Il me revient qu’il était distribué au personnel, périodiquement, ces petites choses qui attirent le regard des enfants. C’était, par exemple, ces gros savons cubiques, genre savons dits de Marseille, qui nous décrassaient bien après nos après midi dans la rue. C’était également ces petites bouteilles d’Antésite, avec lesquelles nous préparions de quoi rafraîchir la petite famille par les chaudes journées. J’en ai encore ce goût de réglisse au bout de la langue.

Le savon me fait penser à ces grands lavoirs en ciment construits au dernier étage. Il y en avait bien une dizaine. Il fallait voir, et surtout entendre nos mères, et quelques fois une Zora qui s’acharnaient sur les grands draps blancs. Ils étaient suspendus au dessus de la travée du milieu pour le séchage; pas questions de les mettre dehors avec ce fichu charbon.

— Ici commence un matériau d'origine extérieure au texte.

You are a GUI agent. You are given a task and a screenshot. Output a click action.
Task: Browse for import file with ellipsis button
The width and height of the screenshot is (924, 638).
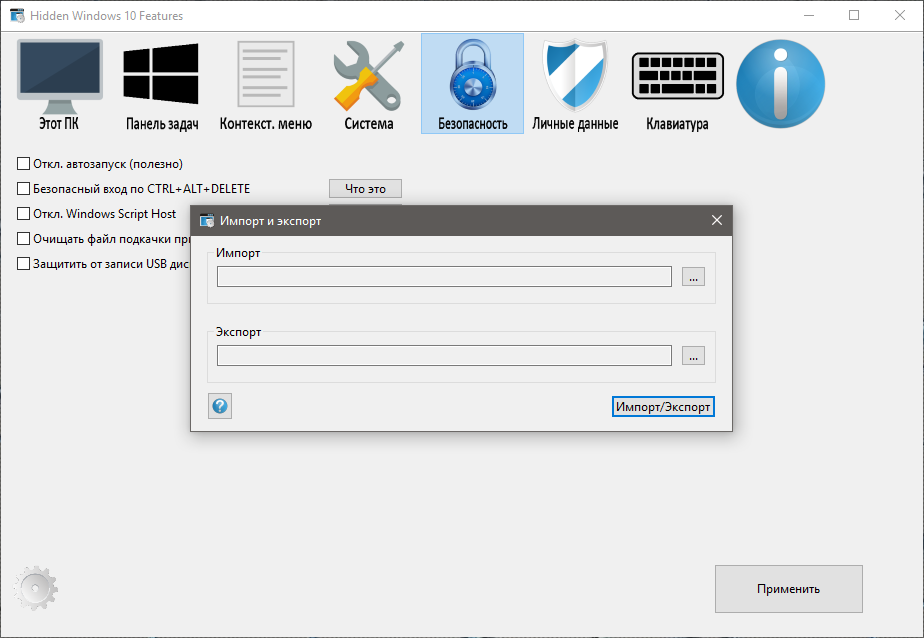pos(693,277)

Dans le voisinage de la centrale on trouvait essentiellement des dépôts, des chais, des parcs de réservoirs divers. Les gens qui y vivaient étaient surtout des gardiens. Ce 1er novembre 1954, de triste mémoire, à 1 h 05, nous avons tous cru que la centrale explosait. C’était en fait une des bombes posées cette nuit là contre une citerne des entrepôts Mory, de l’autre coté de la rue de Digne. Heureusement une bombe artisanale, sinon c’était la catastrophe pour tout le quartier. Imaginez : 30000 tonnes de carburant étaient entreposés là ! On aurait pu déplorer la destruction de la centrale et l’arrière port aurait été inutilisable, tous les quais étant parcourus par des pipe-lines.

Fin 57, il fut décidé d’agrandir la centrale en la dotant de nouveaux moyens de production.

Cela ne put se faire sans la destruction des immeubles d’habitation. Avec les moyens de locomotion modernes, on pouvait envisager une astreinte hors site. Les familles ont été relogées un peu partout dans la ville. On a éclaté cette grande famille au cours du printemps 58. Moment triste pour tous et plus particulièrement pour nous, les enfants, qui regretteront tous ces merveilleux temps forts de la vie, irremplaçables.

La date fixée pour notre déménagement fut le…13 MAI. Prémonitoire !

Alors, au lieu de prendre la direction du Forum, nous nous sommes dirigés vers ce lointain bout de la rue Sadi Carnot, où nous montions nos meubles au 12ème étage.

Je m’éloignais de tout et en particulier de Gautier, où j’irai dorénavant en bus, et de mes bons copains du Champ de Manœuvres. SNIF !

Dans ce théâtre, au décor peu enchanteur de ce grand bâtiment, j'avais puisé tous les ingrédients d'une enfance heureuse avec toute cette amitié partagée, ces petits risques inhérents à notre age, mais sous la protection bienveillante des adultes de la grande famille de la centrale du port. J'avais sûrement acquis les principes de ce que devait être la vie dans la Société, bonne préparation à une adolescence sans problème.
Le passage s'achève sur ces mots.